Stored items
##############################
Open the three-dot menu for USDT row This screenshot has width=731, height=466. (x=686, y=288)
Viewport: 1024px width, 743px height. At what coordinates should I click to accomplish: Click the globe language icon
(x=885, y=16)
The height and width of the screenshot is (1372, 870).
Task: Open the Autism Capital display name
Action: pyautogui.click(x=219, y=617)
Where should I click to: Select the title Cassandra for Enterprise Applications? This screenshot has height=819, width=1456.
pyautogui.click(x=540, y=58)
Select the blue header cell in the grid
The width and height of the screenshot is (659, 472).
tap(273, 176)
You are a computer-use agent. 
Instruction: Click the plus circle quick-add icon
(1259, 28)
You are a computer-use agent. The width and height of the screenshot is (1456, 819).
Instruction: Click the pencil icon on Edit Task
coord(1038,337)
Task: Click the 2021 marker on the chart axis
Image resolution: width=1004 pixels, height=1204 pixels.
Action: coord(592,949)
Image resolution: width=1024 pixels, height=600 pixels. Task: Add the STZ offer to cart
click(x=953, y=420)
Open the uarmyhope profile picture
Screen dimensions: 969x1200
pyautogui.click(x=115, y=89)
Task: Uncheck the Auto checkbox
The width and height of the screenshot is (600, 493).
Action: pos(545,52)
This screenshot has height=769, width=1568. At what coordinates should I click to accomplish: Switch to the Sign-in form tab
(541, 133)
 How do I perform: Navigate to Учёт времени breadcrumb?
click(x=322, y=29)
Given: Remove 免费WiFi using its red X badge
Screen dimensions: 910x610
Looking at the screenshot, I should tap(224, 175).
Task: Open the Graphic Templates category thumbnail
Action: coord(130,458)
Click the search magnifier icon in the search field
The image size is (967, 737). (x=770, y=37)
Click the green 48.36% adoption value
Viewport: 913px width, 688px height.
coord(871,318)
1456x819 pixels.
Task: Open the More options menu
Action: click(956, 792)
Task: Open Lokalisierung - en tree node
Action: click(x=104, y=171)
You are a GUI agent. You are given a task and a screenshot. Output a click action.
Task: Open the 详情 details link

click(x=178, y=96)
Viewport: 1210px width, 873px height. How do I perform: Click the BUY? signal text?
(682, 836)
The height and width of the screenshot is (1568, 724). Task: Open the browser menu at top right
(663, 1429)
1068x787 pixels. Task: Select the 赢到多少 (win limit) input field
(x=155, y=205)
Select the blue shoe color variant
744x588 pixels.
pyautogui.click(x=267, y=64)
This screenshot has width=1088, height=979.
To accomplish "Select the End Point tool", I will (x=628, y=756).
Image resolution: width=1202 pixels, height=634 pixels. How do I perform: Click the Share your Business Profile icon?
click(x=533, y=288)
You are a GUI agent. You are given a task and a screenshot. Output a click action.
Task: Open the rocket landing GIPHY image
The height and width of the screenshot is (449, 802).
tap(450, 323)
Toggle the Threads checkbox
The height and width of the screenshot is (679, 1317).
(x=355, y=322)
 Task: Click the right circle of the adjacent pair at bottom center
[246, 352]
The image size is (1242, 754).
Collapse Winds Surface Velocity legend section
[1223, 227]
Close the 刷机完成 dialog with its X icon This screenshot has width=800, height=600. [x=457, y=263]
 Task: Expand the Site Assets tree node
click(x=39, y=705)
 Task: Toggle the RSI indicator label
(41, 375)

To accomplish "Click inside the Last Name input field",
##############################
Directions:
Starting from the records above, filter out all lines except those containing the word "agent".

Problem solution:
You are a computer-use agent. 
You are a computer-use agent. The width and height of the screenshot is (1456, 819).
You are a GUI agent. You are given a task and a screenshot. Output a click action.
You are a GUI agent. You are given a task and a screenshot. Output a click action.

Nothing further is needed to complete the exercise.